Search code examples
jsonscalahashmapapache-spark-datasetjsonlines

How do I read from a json-lines file into a Dataset with an immutable.HashMap?


I have the following classes,

case class myClass (a: String, b: Boolean, c: Double, d: HashMap[String, E])
case class E (f: String, g: Int)

the following code to load into this from a json file into a Dataset[myClass],

mySparkSession.read.schema(Encoders.product[myClass].schema).json("myData.json").as[myClass]

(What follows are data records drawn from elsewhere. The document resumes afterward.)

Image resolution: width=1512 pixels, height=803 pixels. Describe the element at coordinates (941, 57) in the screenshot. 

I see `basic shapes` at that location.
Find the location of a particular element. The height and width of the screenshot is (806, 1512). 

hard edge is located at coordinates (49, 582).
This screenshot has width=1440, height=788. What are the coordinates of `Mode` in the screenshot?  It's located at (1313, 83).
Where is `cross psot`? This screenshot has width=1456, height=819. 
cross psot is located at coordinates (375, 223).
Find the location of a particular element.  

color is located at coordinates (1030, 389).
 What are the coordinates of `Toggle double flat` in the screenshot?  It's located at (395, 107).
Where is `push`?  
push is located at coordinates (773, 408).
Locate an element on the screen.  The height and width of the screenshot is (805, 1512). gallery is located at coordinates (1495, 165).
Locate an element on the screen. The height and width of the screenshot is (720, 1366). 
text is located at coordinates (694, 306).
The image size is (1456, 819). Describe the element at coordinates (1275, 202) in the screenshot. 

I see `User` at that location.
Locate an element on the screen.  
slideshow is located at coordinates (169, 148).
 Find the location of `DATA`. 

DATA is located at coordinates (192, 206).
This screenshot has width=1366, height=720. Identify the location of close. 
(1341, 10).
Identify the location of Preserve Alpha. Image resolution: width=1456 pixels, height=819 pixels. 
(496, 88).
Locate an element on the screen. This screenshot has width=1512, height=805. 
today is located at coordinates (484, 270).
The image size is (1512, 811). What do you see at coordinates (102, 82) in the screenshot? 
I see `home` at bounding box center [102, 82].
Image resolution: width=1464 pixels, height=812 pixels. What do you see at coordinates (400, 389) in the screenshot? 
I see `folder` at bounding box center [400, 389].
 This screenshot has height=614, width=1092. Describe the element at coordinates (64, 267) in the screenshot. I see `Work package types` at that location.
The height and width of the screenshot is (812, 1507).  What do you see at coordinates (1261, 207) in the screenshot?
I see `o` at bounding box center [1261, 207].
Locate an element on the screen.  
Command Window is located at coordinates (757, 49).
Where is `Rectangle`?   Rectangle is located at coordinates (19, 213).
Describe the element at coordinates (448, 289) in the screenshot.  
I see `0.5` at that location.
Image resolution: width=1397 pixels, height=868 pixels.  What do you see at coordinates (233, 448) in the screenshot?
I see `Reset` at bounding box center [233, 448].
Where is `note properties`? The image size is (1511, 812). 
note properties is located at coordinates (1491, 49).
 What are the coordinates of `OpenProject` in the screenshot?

and a .json(-lines) file with lines like this:

{"a": "text","b": "false","c": 123456.78,"d": ["text", [{"f": "text"},{"g": 1}]]}

I get the following error while running the code:

failed to compile: org.codehaus.commons.compiler.CompileException: File 'generated.java', Line 331, Column 75: No applicable constructor/method found for actual parameters "java.lang.String, boolean, double, scala.collection.immutable.Map"; candidates are: "my.package.name.objname$myClass(java.lang.String, boolean, double, scala.collection.immutable.HashMap)"

How do I fix this?


Solution

  • Try with this:

    import scala.collection.immutable.Map
    case class myClass (a: String, b: Boolean, c: Double, d: Map[String, E])
    

    I've found that using df.as[myClass] can be a bit picky about which type of Map you use. Without the import it defaults to scala.collection.Map, and that will fail as well.